As consequências da pirataria para a sociedade
Enviada em 09/07/2020
No seriado “Todo mundo odeia o Chris” é retratada a prática do comércio pirata pelo personagem “Perigo”. Fora do campo fictício, evidencia-se, na contemporaneidade, que a pirataria tornou-se um mal enraizado na sociedade brasileira, fato que representa consequências para o contexto social. Desse modo, sabe-se que alguns desses prejuízos são a facilidade de exposição do cidadão a roubos de dados cibernéticos, em “sites” ilegais, bem como o crescimento da informalidade comercial carente de fiscalizações.
De antemão, percebe-se que a facilidade de exposição a roubos de informações pessoais cibernéticas engloba uma das consequências da pirataria para a sociedade. Nessa lógica, analisa-se a teoria do renomado cientista tecnológico Steve Jobs, a qual expõe que a tecnologia dita os parâmetros da dinâmica mundial contemporânea.

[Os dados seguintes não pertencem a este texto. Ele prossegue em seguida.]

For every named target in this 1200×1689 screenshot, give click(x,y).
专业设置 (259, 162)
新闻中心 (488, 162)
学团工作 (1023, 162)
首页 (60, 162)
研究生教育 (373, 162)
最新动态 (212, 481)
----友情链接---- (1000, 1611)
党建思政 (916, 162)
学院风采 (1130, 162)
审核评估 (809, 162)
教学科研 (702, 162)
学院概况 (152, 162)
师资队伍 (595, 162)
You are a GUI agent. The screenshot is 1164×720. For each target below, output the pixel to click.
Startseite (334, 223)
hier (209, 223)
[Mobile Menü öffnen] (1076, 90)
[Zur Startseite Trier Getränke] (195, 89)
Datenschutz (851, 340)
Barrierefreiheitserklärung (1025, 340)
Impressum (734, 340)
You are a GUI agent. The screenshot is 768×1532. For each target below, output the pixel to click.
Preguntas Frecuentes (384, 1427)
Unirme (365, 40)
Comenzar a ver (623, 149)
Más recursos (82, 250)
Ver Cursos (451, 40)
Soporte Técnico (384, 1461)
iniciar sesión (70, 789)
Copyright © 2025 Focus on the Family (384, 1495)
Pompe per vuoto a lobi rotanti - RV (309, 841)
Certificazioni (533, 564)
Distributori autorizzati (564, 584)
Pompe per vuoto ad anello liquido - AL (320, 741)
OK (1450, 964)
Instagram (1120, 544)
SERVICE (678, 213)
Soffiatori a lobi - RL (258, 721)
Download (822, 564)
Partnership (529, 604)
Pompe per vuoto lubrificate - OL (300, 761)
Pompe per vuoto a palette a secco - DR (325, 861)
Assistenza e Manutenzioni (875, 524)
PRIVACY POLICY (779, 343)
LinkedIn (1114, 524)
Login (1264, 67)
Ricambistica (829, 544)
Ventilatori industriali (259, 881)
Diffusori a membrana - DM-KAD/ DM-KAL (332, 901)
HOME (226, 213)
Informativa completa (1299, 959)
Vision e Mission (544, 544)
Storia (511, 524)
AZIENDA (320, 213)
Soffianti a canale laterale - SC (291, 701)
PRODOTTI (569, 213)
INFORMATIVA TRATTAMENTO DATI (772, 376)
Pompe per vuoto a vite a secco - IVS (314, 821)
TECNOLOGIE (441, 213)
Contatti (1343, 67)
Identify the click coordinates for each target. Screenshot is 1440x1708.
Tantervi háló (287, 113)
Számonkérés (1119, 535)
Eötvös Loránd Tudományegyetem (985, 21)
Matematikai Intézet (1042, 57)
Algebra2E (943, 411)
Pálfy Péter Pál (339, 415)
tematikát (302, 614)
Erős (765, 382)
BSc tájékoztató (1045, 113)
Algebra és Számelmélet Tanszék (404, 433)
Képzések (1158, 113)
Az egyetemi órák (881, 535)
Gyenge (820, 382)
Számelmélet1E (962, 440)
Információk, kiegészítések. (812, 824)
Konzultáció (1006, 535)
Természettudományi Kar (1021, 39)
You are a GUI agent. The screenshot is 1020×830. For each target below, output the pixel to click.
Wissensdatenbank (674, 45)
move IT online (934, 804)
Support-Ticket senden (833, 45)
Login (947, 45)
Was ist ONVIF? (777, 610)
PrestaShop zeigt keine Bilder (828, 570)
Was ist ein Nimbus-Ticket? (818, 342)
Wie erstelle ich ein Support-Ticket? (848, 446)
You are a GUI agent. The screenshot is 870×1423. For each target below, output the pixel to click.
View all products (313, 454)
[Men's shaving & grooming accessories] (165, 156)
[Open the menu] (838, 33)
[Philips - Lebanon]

Nesse viés, chega-se à conclusão de que tal afirmação ganha, também, um caráter de negatividade, visto que o avanço tecnológico favorece, concomitantemente, a difusão de “sites” piratas, o que vulnerabiliza o usuário da “internet” no tocante ao furto ilegal de dados individuais. Nessa ideia, fica evidente que essa problemática simboliza um imbróglio ameaçador da integridade confidencial cidadã.
Além disso, infere-se que outra consequência da pirataria para a sociedade é o crescimento da informalidade comercial escassa de mecanismos fiscalizadores. Nessa ótica, enfatiza-se a afirmação do geógrafo Milton Santos, a qual expõe que a globalização revolucionou a comercialização de um modo positivo e de outro perverso. Nessa linha de raciocínio, chega-se à conclusão de que tal perversidade é percebida em uma perspectiva mercadológica pirata atual, a qual impulsiona uma ascendência de um mercado consumidor que burla as fiscalizações necessárias ao controle de qualidade produtiva. Desse modo, torna-se evidente que o cidadão fica refém dos riscos à saúde, durabilidade e eficiência de produtos sem procedência legal.
Portanto, fica evidente que as consequências da pirataria para a sociedade devem ser atenuadas. Logo, cabe ao Ministério da Ciência e Tecnologia findar a exposição cibernética do cidadão a roubos de dados pessoais em “sites” piratas, por meio do estabelecimento de investigações para o rastreamento dos administradores virtuais desses meios ilegais e efetivação de pena reclusória, com a parceria de agentes especializados em informática da Polícia Federal. Também, é dever do Governo Federal exercer o controle sobre a ascendência da informalidade comercial, por intermédio da intensificação de grupos fiscalizadores das agências nacionais de saúde e segurança em feiras livres. Essas ações são essenciais para que a integridade confidencial e a qualidade produtiva não sejam ameaçadas.